The mechanic is sentenced to death but escapes through the work of an unknown group of men. One of the daughters decides that in order to carry on she and her family must run a boarding house. At the time people feared being relegated to the poor house.

The hopeful find nourishment in marvels. Eventually John Ashley, the condemned man, makes his way to Chile to work in the copper mines. The root of avarice is the fear of what circumstances might bring. Ashley had tried to live in a manner opposite that of his father who was a miser.

After the crisis and while the boarding house was being started, John Ashley's son Roger, age seventeen, moved to Chicago. In the beginning he was a dishwasher. Quickly he moved through jobs as a hotel clerk and an orderly. Roger met some journalists and resolved to become a newspaper man.

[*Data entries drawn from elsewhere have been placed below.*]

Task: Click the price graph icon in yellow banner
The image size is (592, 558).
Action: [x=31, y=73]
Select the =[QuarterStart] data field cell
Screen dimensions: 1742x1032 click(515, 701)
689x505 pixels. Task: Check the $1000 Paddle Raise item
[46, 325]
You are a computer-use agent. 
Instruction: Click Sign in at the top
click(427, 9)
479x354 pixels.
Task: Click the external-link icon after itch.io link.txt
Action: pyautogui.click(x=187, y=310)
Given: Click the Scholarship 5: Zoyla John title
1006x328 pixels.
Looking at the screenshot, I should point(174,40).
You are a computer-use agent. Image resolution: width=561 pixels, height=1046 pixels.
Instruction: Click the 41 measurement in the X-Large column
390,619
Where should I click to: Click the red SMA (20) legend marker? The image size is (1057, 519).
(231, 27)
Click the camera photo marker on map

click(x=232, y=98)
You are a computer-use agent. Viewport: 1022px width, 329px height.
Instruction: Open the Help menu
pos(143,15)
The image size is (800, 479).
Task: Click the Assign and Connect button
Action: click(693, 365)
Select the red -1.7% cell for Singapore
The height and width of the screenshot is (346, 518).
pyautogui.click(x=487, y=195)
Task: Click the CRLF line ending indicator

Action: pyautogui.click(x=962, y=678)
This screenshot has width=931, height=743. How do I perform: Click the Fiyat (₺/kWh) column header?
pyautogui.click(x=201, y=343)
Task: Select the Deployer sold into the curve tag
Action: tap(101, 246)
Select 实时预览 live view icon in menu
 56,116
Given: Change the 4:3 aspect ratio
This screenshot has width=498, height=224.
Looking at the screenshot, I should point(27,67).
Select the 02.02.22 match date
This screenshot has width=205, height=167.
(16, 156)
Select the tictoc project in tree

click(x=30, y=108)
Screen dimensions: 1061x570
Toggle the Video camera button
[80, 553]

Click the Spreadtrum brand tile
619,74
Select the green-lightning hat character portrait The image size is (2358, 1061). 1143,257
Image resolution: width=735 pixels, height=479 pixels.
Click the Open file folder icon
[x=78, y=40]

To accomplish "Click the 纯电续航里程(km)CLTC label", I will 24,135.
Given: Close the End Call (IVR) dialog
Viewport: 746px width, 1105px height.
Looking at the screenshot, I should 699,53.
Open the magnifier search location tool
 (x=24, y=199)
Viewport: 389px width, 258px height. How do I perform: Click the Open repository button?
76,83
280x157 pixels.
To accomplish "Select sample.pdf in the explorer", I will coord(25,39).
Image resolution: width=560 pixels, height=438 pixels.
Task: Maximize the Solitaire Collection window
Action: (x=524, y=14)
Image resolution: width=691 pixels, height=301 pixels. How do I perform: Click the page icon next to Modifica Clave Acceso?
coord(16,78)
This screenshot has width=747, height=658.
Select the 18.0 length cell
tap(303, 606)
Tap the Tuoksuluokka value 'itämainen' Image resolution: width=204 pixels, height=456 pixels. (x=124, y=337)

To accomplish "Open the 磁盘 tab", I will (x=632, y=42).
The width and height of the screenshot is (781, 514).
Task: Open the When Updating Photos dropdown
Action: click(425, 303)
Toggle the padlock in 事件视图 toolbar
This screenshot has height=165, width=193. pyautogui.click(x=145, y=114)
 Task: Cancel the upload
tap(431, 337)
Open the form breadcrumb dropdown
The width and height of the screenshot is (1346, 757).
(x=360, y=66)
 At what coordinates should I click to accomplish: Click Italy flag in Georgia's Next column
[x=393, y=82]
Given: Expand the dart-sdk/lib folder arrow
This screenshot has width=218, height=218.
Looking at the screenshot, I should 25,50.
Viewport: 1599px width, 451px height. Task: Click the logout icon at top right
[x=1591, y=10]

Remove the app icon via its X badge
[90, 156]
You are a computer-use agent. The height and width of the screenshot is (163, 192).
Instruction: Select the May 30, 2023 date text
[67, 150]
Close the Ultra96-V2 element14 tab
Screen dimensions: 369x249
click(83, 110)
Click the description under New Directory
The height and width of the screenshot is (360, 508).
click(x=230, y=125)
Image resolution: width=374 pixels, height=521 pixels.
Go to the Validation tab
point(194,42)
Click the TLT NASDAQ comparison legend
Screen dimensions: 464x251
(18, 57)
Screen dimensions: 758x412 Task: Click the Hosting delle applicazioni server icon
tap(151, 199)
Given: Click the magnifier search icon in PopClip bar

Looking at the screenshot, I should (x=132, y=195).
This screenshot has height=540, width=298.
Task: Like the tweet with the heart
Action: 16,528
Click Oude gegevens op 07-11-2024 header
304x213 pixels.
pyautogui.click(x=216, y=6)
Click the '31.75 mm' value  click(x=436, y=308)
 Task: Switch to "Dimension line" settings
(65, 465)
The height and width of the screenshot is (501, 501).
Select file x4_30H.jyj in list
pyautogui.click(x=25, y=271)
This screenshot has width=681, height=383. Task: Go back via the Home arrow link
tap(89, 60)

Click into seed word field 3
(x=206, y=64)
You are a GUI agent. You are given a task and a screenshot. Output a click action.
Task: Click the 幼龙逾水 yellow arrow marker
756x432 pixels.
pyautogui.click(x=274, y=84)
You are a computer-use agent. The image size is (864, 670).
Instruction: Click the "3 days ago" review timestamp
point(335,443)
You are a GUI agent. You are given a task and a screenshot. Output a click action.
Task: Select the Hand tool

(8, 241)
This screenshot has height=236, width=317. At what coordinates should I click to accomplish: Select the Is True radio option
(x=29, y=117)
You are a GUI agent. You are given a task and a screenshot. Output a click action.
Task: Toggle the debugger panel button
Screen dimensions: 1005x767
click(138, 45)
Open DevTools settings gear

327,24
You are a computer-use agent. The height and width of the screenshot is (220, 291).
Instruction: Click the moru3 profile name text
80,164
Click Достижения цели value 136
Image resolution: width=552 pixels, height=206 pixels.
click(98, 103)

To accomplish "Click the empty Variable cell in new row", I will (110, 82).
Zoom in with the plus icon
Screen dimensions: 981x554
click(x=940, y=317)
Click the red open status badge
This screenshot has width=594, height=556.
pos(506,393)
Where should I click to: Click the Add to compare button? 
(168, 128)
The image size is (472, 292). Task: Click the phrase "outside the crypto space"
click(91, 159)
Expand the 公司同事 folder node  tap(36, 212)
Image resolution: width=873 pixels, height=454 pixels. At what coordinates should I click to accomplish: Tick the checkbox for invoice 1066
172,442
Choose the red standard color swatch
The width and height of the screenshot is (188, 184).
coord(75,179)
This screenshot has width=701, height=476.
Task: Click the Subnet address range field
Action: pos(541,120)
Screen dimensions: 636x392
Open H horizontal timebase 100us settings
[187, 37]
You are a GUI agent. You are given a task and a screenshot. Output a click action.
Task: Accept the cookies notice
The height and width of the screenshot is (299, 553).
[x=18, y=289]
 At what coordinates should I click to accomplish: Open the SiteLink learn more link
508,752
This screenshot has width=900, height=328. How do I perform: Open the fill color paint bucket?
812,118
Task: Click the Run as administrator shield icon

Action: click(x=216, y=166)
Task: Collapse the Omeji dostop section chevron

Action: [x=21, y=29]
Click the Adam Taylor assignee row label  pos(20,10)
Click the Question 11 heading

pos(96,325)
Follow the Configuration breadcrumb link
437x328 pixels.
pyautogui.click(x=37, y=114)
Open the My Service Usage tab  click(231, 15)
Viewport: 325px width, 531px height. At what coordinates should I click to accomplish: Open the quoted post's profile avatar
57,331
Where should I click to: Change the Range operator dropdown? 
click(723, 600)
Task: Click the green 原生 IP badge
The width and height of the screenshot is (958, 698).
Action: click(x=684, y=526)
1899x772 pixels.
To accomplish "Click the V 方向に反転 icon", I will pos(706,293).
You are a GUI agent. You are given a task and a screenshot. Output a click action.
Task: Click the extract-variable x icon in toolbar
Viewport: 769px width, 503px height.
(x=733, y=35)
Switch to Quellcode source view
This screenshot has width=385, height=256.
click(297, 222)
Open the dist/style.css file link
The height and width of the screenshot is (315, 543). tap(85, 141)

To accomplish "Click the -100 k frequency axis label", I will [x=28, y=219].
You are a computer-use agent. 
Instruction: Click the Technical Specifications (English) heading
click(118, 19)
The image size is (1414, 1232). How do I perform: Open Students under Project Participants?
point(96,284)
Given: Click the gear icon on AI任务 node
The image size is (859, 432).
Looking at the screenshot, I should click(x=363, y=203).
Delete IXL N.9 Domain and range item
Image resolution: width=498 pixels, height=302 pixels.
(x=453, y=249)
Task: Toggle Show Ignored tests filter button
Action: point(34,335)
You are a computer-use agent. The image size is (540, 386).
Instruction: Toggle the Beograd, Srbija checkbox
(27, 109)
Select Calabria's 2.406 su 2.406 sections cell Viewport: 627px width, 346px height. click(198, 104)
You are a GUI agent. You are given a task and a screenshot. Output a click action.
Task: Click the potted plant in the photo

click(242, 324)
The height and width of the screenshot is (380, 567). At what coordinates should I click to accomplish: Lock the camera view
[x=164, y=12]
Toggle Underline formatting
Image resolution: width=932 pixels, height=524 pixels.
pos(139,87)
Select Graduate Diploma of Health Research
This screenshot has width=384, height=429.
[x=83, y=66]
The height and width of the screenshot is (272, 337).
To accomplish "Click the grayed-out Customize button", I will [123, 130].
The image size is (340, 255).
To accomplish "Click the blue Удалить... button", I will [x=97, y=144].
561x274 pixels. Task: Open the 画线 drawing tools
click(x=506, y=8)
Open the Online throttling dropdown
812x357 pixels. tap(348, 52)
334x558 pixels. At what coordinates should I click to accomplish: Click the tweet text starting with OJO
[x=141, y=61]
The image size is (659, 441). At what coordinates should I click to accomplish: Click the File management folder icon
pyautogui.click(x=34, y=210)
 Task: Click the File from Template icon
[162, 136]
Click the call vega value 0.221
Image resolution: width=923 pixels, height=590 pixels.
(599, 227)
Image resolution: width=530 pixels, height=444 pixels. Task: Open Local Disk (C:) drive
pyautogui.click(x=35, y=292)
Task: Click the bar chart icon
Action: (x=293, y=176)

He was starved for food of the spirit. Once he was given a ticket to FIDELIO. After being in Chicago eighteen months he became a reporter. Roger met his sister, the musician of the family, in Chicago. His sister Lily's friend, the Maestro, told Roger that works of art are the only satisfactory productions of civilization.

Roger and his sister hit upon a plan to use their real extravagant middle names and last names in their newspaper work and singing respectively to enable their father to contact them. John Ashley had gone to engineering school in Hoboken. He met his wife Beata Kellerman there. Beata had been formed by her parents' best principles, but her parents did not recognize them. All young people secrete idealism.

In the end the child who started the boarding house and saved the family broke down and ended up in the poor house. Everyone else was successful and the mystery of the murder of the general manager was solved.

Thornton Wilder employs many myths drawn from history of the settlement of the west, including the settlement by unusual religious communities. This work resembles the novels of Willa Cather. It is excellent.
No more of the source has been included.